> _Extrait fourni_:
↓↓↓

Le moins que l'on puisse dire, c'est que les amoureux transis de la licence Hitman étaient à la peine ces dernières années. Et ce n'est malheureusement pas le catastrophique Agent 47 qui est venu redorer le blason du plus célèbre tueur à gages vidéoludique sur grand écran. En 2012, Hitman : Absolution, pourtant riche de quelques unes des plus formidables missions de la saga, s'est vu desservi par un accueil mitigé par les fans : trop linéaire, trop facile ont dit certains, trop centré sur sa narration, pas assez de liberté...
Aux dires de Hannes Seifert, à la tête du studio de développement IO Interactive et venu effectuer la présentation du jeu, le message a été entendu. Pas question aussi d'attendre encore six longues années de développement entre deux volets de la saga, comme ce fut le cas entre l'excellent Hitman : Blood Money et Hitman : Absolution. "Nous avons voulu revenir à ce qui fait les fondations du jeu, redonner aux joueurs le côté bac à sable de la licence, qu'ils puissent exprimer leur créativité". Le nom choisi ne doit d'ailleurs rien au hasard, puisque le jeu est sobrement baptisé Hitman, comme pour mieux souligner le Reboot de la licence, du moins son renouveau.
Hitman est aussi une grande première : il s'agit du premier jeu estampillé "AAA" à être vendu sous forme épisodique. Un choix totalement assumé par IO Interactive et son éditeur Square Enix, mais surprenant. D'ordinaire, ce format est davantage le fait des jeux d'aventures de tendances narratives, comme Life is Strange, pour rester dans le catalogue de l'éditeur. A la sortie du jeu, le 11 mars prochain, les joueurs auront donc un contenu constitué des missions du Prologue du jeu, ainsi que les missions se déroulant à Paris, le tout regroupé sous la forme d'un "Pack d'intro". En avril sortiront les missions se déroulant en Italie; et en mai les missions se déroulant à Marrakech.

↑↑↑

> _Consigne 1_: Recopiez mot pour mot les enregistrements, du tout début jusqu'à la ligne qui contient "Expand the Shop quy", celle-ci comprise.
> _Consigne 2_: Poursuivez l'article sur le nouveau Hitman à la suite de sa dernière phrase.

> _Informations affichées_:
↓↓↓

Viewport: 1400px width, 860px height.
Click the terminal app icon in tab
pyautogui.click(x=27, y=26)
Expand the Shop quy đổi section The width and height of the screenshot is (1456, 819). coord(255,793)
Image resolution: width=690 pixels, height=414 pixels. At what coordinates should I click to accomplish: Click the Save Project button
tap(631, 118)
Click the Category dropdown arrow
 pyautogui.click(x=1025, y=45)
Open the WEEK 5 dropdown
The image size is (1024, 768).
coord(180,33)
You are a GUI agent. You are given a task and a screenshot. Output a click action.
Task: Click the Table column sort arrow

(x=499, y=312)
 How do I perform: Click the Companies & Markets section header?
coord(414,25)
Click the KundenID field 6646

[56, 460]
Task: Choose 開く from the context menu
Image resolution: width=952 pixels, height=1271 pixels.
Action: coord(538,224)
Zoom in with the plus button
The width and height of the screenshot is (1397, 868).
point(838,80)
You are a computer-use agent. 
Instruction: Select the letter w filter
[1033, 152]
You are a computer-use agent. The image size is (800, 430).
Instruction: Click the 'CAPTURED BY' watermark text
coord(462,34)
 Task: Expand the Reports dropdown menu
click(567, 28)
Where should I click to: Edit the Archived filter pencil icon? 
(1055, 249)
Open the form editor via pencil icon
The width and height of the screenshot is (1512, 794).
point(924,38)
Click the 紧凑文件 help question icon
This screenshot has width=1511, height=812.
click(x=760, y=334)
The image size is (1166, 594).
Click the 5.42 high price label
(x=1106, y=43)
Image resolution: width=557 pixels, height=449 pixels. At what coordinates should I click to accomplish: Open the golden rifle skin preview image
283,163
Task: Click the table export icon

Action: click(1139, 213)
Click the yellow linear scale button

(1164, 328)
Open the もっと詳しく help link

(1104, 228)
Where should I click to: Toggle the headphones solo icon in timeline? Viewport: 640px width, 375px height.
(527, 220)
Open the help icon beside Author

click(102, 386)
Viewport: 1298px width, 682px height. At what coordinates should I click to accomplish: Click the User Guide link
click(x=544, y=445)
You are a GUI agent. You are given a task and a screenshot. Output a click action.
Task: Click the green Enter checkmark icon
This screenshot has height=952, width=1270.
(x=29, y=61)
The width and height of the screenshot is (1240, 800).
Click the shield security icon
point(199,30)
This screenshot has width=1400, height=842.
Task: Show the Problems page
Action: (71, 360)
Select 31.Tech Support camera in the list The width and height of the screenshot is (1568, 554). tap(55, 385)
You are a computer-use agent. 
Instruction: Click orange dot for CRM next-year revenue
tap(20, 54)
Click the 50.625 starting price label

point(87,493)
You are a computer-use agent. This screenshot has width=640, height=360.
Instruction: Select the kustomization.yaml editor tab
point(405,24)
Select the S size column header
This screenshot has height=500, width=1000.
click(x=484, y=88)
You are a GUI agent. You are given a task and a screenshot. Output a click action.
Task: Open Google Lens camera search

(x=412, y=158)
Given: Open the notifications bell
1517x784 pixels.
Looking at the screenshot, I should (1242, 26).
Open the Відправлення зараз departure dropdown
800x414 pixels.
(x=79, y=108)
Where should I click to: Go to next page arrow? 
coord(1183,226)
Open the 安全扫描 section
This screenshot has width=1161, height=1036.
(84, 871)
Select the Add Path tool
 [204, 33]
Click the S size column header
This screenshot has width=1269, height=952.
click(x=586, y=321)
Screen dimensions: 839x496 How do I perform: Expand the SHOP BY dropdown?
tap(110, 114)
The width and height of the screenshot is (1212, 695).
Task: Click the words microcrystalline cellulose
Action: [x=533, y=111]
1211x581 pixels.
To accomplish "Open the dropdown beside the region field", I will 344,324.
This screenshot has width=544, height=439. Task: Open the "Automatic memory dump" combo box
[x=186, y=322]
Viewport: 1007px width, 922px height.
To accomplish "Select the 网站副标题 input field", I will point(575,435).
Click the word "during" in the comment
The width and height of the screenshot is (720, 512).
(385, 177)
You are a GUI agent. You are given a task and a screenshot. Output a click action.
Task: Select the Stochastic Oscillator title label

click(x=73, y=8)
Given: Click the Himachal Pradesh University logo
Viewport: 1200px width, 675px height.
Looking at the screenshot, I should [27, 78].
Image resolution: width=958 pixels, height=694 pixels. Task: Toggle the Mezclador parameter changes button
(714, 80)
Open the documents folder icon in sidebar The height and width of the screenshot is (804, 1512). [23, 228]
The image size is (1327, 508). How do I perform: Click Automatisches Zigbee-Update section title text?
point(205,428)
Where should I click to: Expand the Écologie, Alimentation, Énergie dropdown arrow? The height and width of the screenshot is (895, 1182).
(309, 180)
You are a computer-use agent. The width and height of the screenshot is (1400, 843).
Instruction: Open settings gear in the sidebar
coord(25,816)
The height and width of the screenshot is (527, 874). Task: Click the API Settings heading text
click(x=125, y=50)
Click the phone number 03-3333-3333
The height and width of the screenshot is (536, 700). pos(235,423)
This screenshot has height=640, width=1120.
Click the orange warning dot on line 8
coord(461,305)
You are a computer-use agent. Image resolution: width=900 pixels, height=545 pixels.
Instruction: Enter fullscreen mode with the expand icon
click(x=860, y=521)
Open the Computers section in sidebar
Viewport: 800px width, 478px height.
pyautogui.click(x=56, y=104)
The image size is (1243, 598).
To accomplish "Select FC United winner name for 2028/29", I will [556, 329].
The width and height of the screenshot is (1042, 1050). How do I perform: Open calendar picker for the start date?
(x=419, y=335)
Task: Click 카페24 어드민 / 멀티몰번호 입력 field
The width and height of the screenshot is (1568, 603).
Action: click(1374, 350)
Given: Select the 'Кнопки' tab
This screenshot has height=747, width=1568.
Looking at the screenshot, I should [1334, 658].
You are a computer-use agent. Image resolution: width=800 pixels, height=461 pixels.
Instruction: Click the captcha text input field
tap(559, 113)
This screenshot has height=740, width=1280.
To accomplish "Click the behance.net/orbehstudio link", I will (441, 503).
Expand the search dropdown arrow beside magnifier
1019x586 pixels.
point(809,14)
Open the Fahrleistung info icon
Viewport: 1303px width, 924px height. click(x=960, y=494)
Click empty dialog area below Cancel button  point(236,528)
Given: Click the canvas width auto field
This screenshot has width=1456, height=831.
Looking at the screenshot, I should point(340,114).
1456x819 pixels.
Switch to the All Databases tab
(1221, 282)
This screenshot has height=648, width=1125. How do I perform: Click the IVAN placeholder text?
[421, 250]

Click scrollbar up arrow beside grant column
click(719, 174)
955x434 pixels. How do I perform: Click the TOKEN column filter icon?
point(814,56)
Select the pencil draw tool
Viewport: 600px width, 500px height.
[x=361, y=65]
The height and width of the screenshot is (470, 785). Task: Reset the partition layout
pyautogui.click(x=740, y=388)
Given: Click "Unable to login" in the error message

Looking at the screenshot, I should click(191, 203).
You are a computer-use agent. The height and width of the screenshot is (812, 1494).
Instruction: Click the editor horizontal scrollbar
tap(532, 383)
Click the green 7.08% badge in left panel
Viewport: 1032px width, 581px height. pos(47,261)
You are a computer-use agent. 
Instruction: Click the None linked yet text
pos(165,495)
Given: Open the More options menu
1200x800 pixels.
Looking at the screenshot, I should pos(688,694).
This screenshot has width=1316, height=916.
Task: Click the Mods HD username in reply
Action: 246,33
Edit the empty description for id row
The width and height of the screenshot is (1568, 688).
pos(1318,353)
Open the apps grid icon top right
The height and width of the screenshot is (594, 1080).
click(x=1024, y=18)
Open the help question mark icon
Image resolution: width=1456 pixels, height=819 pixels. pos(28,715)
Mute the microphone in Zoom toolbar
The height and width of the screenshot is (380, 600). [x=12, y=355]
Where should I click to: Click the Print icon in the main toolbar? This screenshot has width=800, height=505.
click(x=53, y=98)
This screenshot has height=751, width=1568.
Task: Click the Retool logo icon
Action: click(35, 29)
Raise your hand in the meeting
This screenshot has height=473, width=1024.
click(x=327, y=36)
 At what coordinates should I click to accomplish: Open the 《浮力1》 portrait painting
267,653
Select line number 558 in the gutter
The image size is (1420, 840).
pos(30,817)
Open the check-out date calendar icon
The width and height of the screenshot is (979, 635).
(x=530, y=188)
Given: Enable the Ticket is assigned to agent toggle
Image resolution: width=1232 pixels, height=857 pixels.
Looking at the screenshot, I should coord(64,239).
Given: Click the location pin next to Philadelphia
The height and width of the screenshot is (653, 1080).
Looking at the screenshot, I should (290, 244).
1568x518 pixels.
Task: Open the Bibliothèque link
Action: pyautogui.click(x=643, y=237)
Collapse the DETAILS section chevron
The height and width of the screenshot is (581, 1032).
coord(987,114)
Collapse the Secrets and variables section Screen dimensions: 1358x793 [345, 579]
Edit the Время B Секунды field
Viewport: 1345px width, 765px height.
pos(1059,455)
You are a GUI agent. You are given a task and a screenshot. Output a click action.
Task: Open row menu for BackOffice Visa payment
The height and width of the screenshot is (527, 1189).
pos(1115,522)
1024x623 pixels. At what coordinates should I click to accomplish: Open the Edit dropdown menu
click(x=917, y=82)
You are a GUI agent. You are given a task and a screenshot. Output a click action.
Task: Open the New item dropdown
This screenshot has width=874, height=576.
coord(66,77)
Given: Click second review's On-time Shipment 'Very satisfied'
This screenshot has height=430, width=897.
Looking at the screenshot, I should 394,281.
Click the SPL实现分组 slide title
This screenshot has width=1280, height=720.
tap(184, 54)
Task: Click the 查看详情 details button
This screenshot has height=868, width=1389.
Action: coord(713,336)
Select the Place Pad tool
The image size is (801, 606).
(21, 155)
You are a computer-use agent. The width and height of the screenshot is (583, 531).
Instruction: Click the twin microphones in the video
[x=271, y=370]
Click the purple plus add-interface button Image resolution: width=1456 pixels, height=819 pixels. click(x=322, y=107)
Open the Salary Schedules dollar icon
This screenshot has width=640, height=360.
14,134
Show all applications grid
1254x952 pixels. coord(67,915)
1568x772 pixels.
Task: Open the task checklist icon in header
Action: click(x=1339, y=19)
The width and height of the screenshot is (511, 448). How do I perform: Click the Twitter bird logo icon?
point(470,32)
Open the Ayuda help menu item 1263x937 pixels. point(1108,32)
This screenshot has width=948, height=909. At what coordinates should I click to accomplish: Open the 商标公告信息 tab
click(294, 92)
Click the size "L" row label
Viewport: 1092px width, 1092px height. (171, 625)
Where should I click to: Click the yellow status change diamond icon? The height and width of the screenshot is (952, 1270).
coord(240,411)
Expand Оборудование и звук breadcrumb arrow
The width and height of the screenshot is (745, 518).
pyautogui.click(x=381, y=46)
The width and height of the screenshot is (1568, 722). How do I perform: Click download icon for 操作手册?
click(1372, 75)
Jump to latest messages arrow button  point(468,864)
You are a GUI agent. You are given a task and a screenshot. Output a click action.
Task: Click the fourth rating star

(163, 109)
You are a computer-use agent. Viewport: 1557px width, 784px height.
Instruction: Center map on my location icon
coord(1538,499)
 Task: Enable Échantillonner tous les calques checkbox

↑↑↑

> _Réponse 1_:
Viewport: 1400px width, 860px height.
Click the terminal app icon in tab
pyautogui.click(x=27, y=26)
Expand the Shop quy đổi section The width and height of the screenshot is (1456, 819). coord(255,793)

> _Réponse 2_:
Plus tard dans l'année, il y aura des mises à jour mensuelles comprenant notamment trois nouvelles destinations : la Thaïlande, les Etats-Unis et le Japon, qui viendra clore cette saison de contenus. Le studio prévoit le lancement d'événements temporaires et de bonus toutes les semaines entre chaque mise à jour mensuelle, ainsi que la désignation de cibles éphémères à abattre toutes les 48h pour les joueurs. Comble du raffinement, il sera même possible d'être prévenu de leurs arrivées...Par SMS !
Gros succès d'Hitman : absolution (le studio en a compté pas moins de 30 millions !), les Contracts feront leur retour; soit la libre création de contrats que l'on pourra tester avant de les soumettre à l'ensemble des joueurs. A cela s'ajoute des Escalations Contracts, une autre variante consistant à enchaîner des contrats à la difficulté croissante.
Enfin pour ceux que la dégustation d'un Hitman par tranches refroidiraient, il est bien entendu prévu une version complète du jeu pour la fin d'année, pour un prix allant de 50 € (version PC) à 60 € (versions consoles).
Et mon histoire alors ?
L’histoire du nouveau Hitman est donc racontée de manière épisodique, découpée comme une série. Ces épisodes seront tout à la fois centrés sur les cibles de l’agent 47 et sur l’agent 47 lui-même. Mais aussi, au fur et à mesure de l’avancement de la saison, sur l’intrigue mêlant l’agent 47 à Diana Burnwood, l'agent traitant du tueur, l’agence ICA (International Contract Agency), ainsi que d’autres nouveaux personnages. IO Interactive a déjà prévu plusieurs saisons dans ses cartons. Pour commencer, l’histoire « globale » et les missions individuelles d’assassinats se déroulent de manière parallèle. Mais à mesure que la saison suivra son cours, les deux lignes / histoires convergeront jusqu’à fusionner.
Avant de nous atteler à la tâche manette en main, Hannes Seifert nous donne un dernier conseil : "à partir du moment où vous engagez votre cible, ca compte. Il n'y a qu'un seul essai. Si vous ratez votre cible, c'est perdu, pas de rattrapage possible !" Autrement dit, faire appel à sa créativité et un certain sens de l'improvisation pour mener à bien ses missions, certes, mais aussi tâcher de veiller dans la mesure du possible à planifier un peu ses actions. Savoir doser les deux approches.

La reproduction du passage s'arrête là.